In the answer, give only the lines from the one containing "How do I perform: Click" to the end of the listing below, each reproduced word for word.

• Given data:
* * *

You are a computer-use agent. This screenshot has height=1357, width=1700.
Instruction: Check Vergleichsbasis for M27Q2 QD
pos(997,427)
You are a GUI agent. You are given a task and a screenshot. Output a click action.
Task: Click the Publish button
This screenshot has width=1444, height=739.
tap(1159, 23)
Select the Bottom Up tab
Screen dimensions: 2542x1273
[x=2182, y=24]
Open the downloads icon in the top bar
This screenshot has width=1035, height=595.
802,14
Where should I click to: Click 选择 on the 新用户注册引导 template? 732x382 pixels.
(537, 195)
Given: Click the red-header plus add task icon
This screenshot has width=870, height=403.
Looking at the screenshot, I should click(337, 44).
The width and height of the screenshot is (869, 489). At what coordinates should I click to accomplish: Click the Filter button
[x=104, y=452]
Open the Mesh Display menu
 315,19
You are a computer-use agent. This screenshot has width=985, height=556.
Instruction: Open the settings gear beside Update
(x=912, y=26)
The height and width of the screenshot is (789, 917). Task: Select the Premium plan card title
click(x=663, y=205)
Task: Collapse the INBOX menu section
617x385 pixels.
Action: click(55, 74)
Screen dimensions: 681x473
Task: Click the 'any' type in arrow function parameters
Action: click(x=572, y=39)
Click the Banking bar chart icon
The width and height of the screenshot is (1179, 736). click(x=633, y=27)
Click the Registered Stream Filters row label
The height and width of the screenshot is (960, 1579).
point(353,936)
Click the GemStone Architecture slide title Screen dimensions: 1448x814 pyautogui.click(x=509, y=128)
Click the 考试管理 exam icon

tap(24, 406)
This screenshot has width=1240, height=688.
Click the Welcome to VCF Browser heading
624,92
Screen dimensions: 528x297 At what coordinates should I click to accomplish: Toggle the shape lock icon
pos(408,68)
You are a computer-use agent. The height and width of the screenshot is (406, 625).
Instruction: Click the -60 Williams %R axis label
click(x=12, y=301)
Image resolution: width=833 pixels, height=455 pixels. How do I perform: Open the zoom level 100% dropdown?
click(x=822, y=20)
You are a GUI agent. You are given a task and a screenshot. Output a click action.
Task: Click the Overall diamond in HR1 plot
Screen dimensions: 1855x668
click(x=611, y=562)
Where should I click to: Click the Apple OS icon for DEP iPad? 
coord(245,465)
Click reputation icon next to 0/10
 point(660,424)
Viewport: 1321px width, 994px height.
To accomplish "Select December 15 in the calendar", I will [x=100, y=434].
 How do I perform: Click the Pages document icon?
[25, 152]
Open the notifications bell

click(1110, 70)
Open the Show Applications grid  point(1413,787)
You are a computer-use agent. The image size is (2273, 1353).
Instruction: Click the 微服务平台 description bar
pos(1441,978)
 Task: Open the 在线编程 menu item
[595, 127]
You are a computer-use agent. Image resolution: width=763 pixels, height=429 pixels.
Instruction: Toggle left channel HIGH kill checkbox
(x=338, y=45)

* * *

• Exercise solution:
 How do I perform: Click the Pages document icon?
[25, 152]
Open the notifications bell

click(1110, 70)
Open the Show Applications grid  point(1413,787)
You are a computer-use agent. The image size is (2273, 1353).
Instruction: Click the 微服务平台 description bar
pos(1441,978)
 Task: Open the 在线编程 menu item
[595, 127]
You are a computer-use agent. Image resolution: width=763 pixels, height=429 pixels.
Instruction: Toggle left channel HIGH kill checkbox
(x=338, y=45)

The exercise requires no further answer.